Parse data from IPFS gateways into a structured data format such as csv for example.
IPFS gateway logs come in the form of a nginx server logs, in the following format:
199.83.232.50 - - [2022-03-21T00:00:58+00:00] "GET /ipfs/QmPvt7yHLGpVhd4jVFX6reEZZ34fQRepQ1a1QTsZQBH1hJ/KittyCat3621.png HTTP/1.1" 200 50470 120 12.823 12.820 12.820 MISS "-" "-" *.i.ipfs.io ipfs.io https
<ip> <x> <y> <time> <request> <status> <body_bytes> <req_lenght> <request_time> <upstream_response_time> <upstream_header_time> <upstream_cache_status> <http_refer> <http_user_agent> <server_name> <http_host> <scheme>
Putting the above example into their respective fields we get:
ip: 199.83.232.50
x: -
y: -
time: [2022-03-21T00:00:58+00:00]
request: "GET /ipfs/QmPvt7yHLGpVhd4jVFX6reEZZ34fQRepQ1a1QTsZQBH1hJ/KittyCat3621.png HTTP/1.1"
status: 200
body_bytes: 50470
req_length: 120
request_time: 12.823
upstream_response_time: 12.820
upstream_header_time: 12.820
upstream_cache_status: MISS
http_refer: "-"
http_user_agent: "-"
server_name: *.i.ipfs.io
http_host: ipfs.io
scheme: https
Each field has the following description:
ip: the ip address of the requester
x: -
y: -
time: the time the request was issued
request: A string representing the original request
status: http status of the response
body_bytes: bytes returned to the requesters
req_length: bytes of the request
request_time: time it took to resolve request in seconds
upstream_response_time: time to receive response from upstream server in seconds
upstream_header_time: time to receive response header from upstream server in seconds
upstream_cache_status: status os accessing response cache
http_refer: ???
http_user_agent: user agent used to perform http request (e.g., browser version)

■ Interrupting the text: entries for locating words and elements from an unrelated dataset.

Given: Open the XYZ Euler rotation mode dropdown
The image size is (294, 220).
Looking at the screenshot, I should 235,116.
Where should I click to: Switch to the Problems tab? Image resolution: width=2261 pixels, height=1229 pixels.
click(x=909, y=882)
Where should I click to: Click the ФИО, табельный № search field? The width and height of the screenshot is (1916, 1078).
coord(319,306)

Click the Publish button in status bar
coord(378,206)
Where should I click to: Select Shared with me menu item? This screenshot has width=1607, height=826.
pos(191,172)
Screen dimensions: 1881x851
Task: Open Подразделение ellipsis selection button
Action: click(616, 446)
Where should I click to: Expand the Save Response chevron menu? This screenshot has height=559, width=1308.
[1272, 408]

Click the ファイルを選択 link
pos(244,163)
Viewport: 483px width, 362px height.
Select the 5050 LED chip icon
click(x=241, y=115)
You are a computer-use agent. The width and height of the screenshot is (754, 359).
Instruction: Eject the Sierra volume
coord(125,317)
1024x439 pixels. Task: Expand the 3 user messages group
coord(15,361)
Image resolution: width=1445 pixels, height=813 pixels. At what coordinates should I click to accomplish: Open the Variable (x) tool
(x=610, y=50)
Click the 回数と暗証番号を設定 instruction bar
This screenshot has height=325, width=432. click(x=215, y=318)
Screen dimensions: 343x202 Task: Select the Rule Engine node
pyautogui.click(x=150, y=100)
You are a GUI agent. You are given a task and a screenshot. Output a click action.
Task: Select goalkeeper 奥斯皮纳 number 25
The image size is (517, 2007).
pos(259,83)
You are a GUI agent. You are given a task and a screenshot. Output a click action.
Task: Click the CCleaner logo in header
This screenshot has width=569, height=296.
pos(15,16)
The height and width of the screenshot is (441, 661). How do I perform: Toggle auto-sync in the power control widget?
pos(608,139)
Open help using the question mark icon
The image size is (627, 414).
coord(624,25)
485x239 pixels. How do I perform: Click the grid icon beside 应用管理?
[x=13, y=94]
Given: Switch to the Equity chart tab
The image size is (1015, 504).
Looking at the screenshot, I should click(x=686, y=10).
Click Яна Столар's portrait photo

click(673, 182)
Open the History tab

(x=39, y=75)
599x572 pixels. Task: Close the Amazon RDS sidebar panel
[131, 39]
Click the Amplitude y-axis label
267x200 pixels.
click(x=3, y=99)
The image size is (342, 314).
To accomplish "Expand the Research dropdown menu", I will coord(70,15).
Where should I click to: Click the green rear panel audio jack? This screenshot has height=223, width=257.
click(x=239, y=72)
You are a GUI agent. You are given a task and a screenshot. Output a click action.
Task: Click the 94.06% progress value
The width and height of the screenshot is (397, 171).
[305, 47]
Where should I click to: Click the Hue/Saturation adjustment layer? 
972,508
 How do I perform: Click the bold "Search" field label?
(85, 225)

server_name: name of the server that accepted the request
http_host: http host
scheme: request scheme (http or https)
Parse log entry into these fields to get structured data:
{
"ip": the ip address of the requester,
"time": the time the request was issued,
"op": http operation (GET, POST, ...),
"target": target url for http operation,
"http": http version used,
"status": http status of the response,
"body_bytes": bytes returned to the requesters,
"request_length": bytes of the request,
"request_time": time it took to resolve request in seconds,
"upstream_response_time": time to receive response from upstream server in seconds,
"upstream_header_time": time to receive response header from upstream server in seconds,
"cache": status os accessing response cache,
"http_refer": http_refer,
"http_user_agent": user agent used to perform http request (e.g., browser version),
"server_name": name of the server that accepted the request,
"http_host": http_host,
"scheme": scheme
}
Parsing the above request will result in:
{
"ip": 199.83.232.50,
"time": [2022-03-21T00:00:58+00:00],
"op": GET,
"target": /ipfs/QmPvt7yHLGpVhd4jVFX6reEZZ34fQRepQ1a1QTsZQBH1hJ/KittyCat3621.png,
"http": HTTP/1.1,
"status": 200,
"body_bytes": 50470,
"request_length": 120,
"request_time": 12.823,
"upstream_response_time": 12.820,
"upstream_header_time": 12.820,
"cache": MISS,
"http_refer": -,
"http_user_agent": -,
"server_name": *.i.ipfs.io,
"http_host": ipfs.io,
"scheme": https
}
Things to note:
Sometimes the fields upstream_response_time and upstream_header_time may have more than one value, separated by commas:
199.83.232.55 - - [2022-03-21T00:01:02+00:00] "GET /ipfs/QmPZLypREH8okGjFjSagUcbbrJhBJHhGsDVKfkZM62FBxs/5806.json HTTP/1.1" 200 727 113 61.430 60.009, 1.424 60.009, 1.424 MISS "-" "-" *.i.ipfs.io ipfs.io https
upstream_response_time: 60.009, 1.424
upstream_header_time: 60.009, 1.424
When this happens, means that more than one upstream requests were made.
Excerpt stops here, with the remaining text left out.